Tuesday, 1 September 2015

Defensive code

Defensive code is the concept of pro-actively catching errors before they occur, it puts the onus on the developer to write code that will prevent exceptions from occurring. Instead of taking data in and blindly casting it to the types we expect, we first check to ensure that the conversion won't throw an expectation.

We've already gone over this defensive code concept in practice earlier when we leveraged the tryParse or the 'is' or 'as' operators, all these constructs are here for us to prevent errors from occurring.

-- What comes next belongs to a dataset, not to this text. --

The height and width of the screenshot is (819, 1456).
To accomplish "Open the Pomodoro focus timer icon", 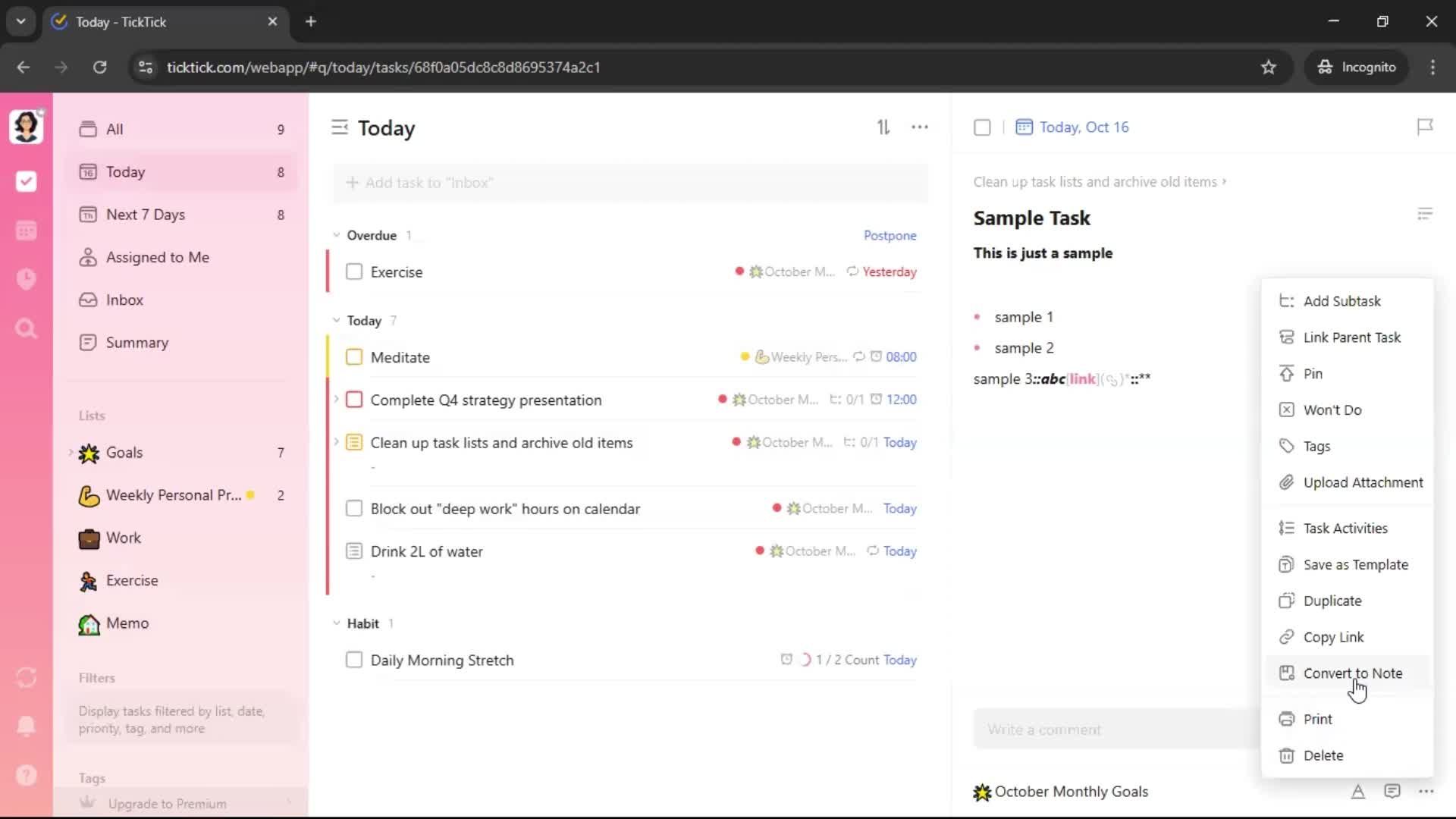I will click(x=26, y=279).
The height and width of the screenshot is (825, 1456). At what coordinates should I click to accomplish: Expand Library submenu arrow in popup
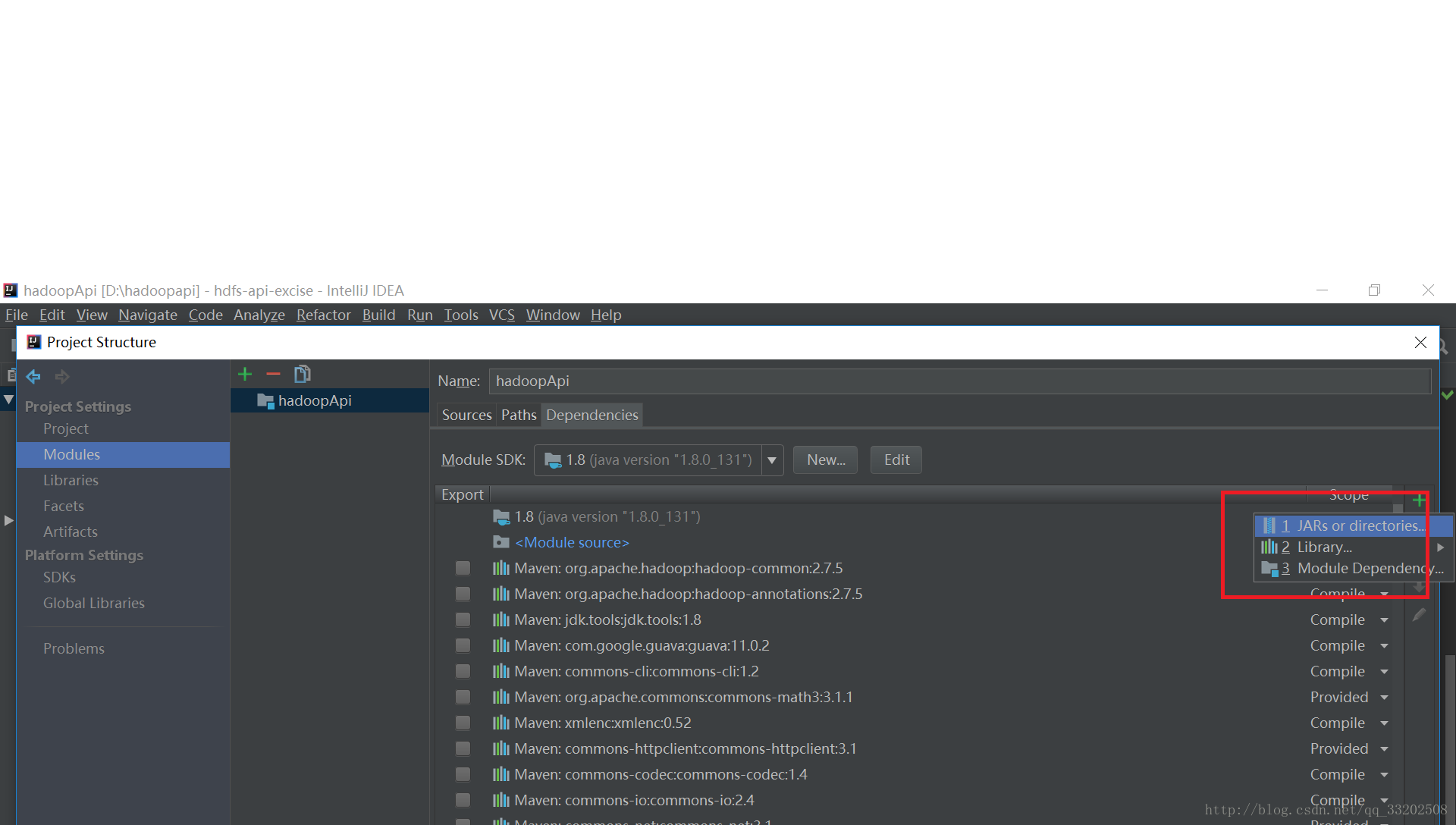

the idea behind defensive code is to prevent exceptions, our goal is to validate our data or what we are trying to do, before an exception is thrown. Hence we are ensuring that code which could though an exception, won't because it will never be executed.


using System;

namespace pc.defensiveCode
{
    class Person { }

    class Dog { }

    class Program
    {
        static void Main(string[] args)
        {
            var str = "12g3";
            int i;

            // We test to see if our 'str' variable is an int
            // rather than assume it is
            if (int.TryParse(str, out i))
                Console.WriteLine($"\"{str}\" is an int");
            else
                Console.WriteLine($"\"{str}\" is not an int");

            object o = DateTime.Now;

            // We test to see if our object 'o' is a DateTime
            // rather than assume it is
            if (o is DateTime)
                Console.WriteLine($"{o} is a valid date time");
            else
                Console.WriteLine("the value of o is not a valid date time");

            o = new Person();

            if (o is Person && o is Object)
                Console.WriteLine("o is a person and object");
            else
                Console.WriteLine("o is not a person and object");

            // We use the as operator to unbox our object
            // as a person
            var p = o as Person;

            // We test to see if our object 'p' is a not null
            // rather than assume it is
            if (p != null)
                Console.WriteLine("p is a person");
            else
                Console.WriteLine("p is not a person");


            // We use the as operator to unbox our object
            // as a dog
            var d = o as Dog;

            // We test to see if our object 'd' is a not null
            // rather than assume it is
            if (d != null)
                Console.WriteLine("d is a dog");
            else
                Console.WriteLine("d is not a dog");
        }
    }
}


this is more of a concept than a construct, but defensive code is good code.